Body has also become a site for contemporary artists to engage in important ideological debates. In the tumultuous period of social unrest in Western Europe after World War I and immediately preceding World War II, a renegade bands of unruly artists, poets, and performers in Zurich, Berlin, New York, and other locales exercised an altogether new form of creativity, a movement known as Dada, against the dominant narratives of art making. The nihilist provocations of Dada may have been reviled and misunderstood in their own day, but the seminal influence of artists like Marcel Duchamp, Hugo Ball, Jean Arp, Tristan Tzara, Francis Picabia, and Man Ray issues directly from their formative time in those radical groups. In the 1950s, the groundbreaking efforts of Dada groups were overlooked by many in favor of more traditional modes of art making, but some New York artists, like Carolee Schneeman and Robert Rauschenberg, were experimenting with their own rebellious forms of performance art. These came to be called Happenings and they helped to inspire a similar collective of performance artists in Europe called Fluxus that included the likes of Nam June Paik, Yoko Ono, Joseph Beuys, and others.
These initiatives, along with other neo-Dada offshoots, created an atmosphere of concern for body that opened the door for subsequent artists to more fully concentrate on placing embodied experience at the center of their art practices. Artists like Vito Acconci, Chris Burden, Ana Mendieta, and Marina Abramovi? began testing society’s assumptions about the value and sanctity of bodies by making art almost exclusively out of bodies in pain (e.g., performance art involving self-inflicted biting, piercing, seizures, and even a gunshot wound). In this climate of experimental performance, nearly anything that can be done with or to a body in art spaces has been done, and in this way, contemporary art has led the charge in showcasing the ideological battles to narrate body that still exist in our society. For instance, the provocations of feminist artists like Schneeman and Mendieta have been championed most recently and emphatically by the disruptive critiques of the Gorilla Girls, a collective of artists that don gorilla masks and suits in order to stage dramatic protests against gender and racial hegemony in various art institutions.3
Alongside these trajectories, the relational art of recent decades has made bodies an integral piece of the artistic armature. Although the various movements in performance art continued in successive decades, the 1980s and 1990s saw a rich expansion of art’s engagement with bodies as activist movements responded to the AIDS crisis of the day and as a new generation of artists experimented with the sociality of bodies. Whereas the body art artists of earlier decades utilized bodies as a controversial replacement for traditional art objects, the relational artists of recent decades have instrumentalized bodies as a means of social participation and engagement. The New York artist collective known as Group Material was founded to provide an alternative to the market-driven practices of individual art making through collaborative projects that made art more relevant to social concerns and more accessible to the art public.
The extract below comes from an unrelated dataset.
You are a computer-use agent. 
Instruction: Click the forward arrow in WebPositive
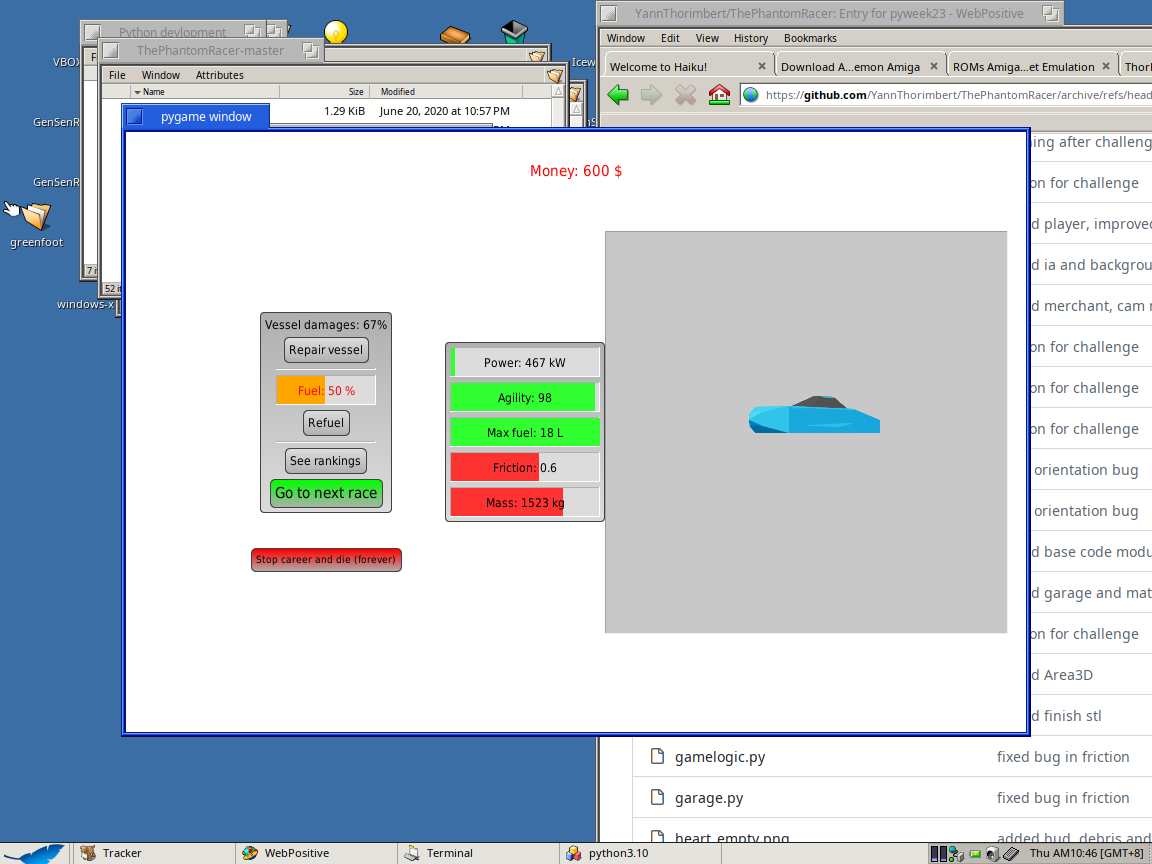[651, 95]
As a result of these initiatives and others, artists like Félix González-Torres, Rirkrit Tiravanija, and Carsten Höller have made works of art that must be completed by specific bodily interactions, that do not exist after the bodies involved disperse, and that provide no document beyond such interactions. The work of these and many other relational artists indicates that contemporary art is no longer satisfied to merely contest the representations of bodies. Instead, relational art makes way for an art of bodies and for bodies—a pure and indivisibly embodied art.
Dialogue with Tradition
Although these movements represent serious challenges to the disembodied theologies of many Christians today, several artists have engaged body issues not in opposition to Christian accounts of the body but rather because of them. Undoubtedly, the work of Andres Serrano, Chris Ofili, and Kiki Smith attracts controversy—in some cases, even the charge of blasphemy—but these artists are seeking a free dialogue with the Christian tradition through their art, what Eleanor Heartney calls “the Catholic imagination.”4 Such a dialogue, however, cannot help but elicit controversy, because in the case of received notions of embodiment, much needs to be disturbed. The provocations of these artists have opened up new spaces for reflection on the profound contingency of embodied life, what I am calling here body knowledge.
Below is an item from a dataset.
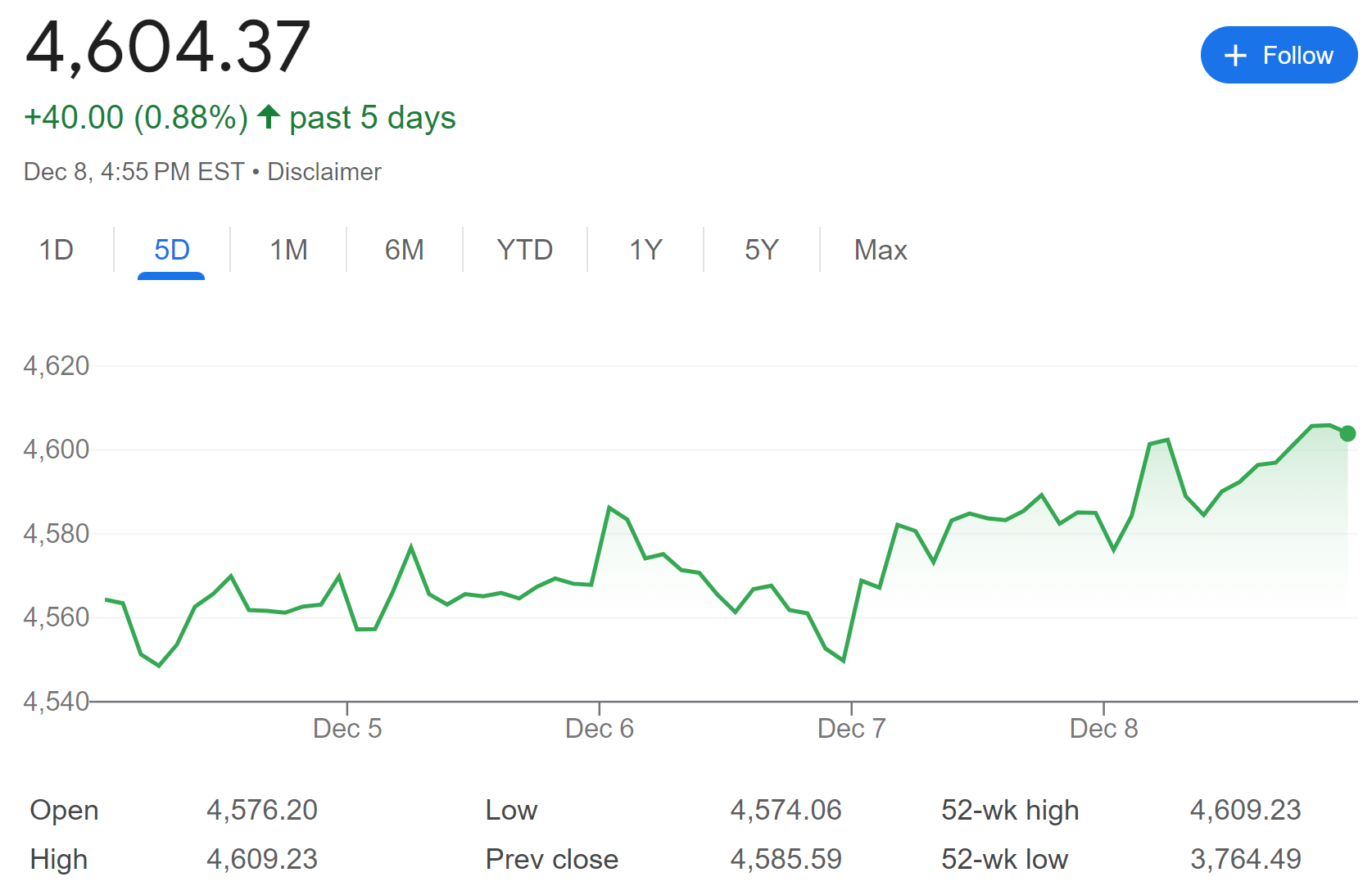
Task: Click the Prev close value 4,585.59
Action: (x=786, y=859)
Andres Serrano maintains a form of celebrity all his own in the conversation between religion and modern art5 As a result of the censorship crisis with the National Endowment for the Arts during the early 1990s, he has become a household name in America and a textbook example of the controversial artist/provocateur. Serrano, more than nearly all his peers, will be remembered for one solitary work of art: the Piss Christ photograph. Of course, Serrano has not been shy about revealing his conflicted relationship with the Catholic Church, but contrary to what the angry public might suspect, Serrano’s practice should not be seen as merely blasphemous. It is potentially generative. Serrano has explicitly clarified his art practice in this way: “I don’t really feel that I destroy icons. I feel that I create new ones.”6
Within his series Bodily Fluids, Serrano created a group of photos that involved the submersion of various classical statuettes in a clear container of the artist’s own urine. The photographs demonstrate the artist’s technical virtuosity by lighting the submerged objects without any manipulation of the photos in postproduction. The submerged objects included a Madonna and Child statuette, a classical female bust, the Discus Thrower, the Archangel Michael, and of course, a crucifix. Each of these statuettes resembles the standard, mass-produced editions that one might easily find at any museum gift shop. Of the range of experiments here in light and color combinations, the Piss Christ photo seems the least interesting. It has few of the soft transitions of color contrast that are seen in the Madonna and Child II photo or the Female Bust photo, but like all the others in this group there is in Piss Christ a depth of rich color value. In Serrano’s rendering, there is an uncanny glow and luminosity to the normally dull and overlooked figurine.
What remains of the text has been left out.